O zaman çektim işte çenemden ellerimi ve birbirlerine kitledim
Bir yolu var bu hayatın madem, öyleyse ben de yalnızca dikileceğim
Koşmadan, yürümeden öylece dikilip manzarayı seyredeceğim
Gölgesi vuran ağaçları, yasak olanları ve elma toplayanları…
Bir de çiçeklerini koklayacağım her dakika başı
Benimkinin aksine on bir ay değil on iki ay açanları!
Bu yolda fark ederim geç olmadan
Beni seyreden kutsal bir göz var üzerimdeki dolunaydan!

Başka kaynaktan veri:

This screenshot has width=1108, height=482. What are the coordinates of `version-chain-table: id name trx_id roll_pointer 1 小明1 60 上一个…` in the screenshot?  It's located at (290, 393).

Son dördüm senin yanında mı olacak yoksa yalnız mı öleceğim?
Zaten ben dünyada da yalnızdım, Allah’ım çok yalnızlık çektim!
Artık ışığından faydalanmak hakkım
Hakkım, ardında kalan güneşle ardımda kalan çiçeklerimi kurutacağım
Bu sefer sahiden kurutacağım
Çünkü ben dikildiğim o yolda, zaten en güzellerini toplayacağım!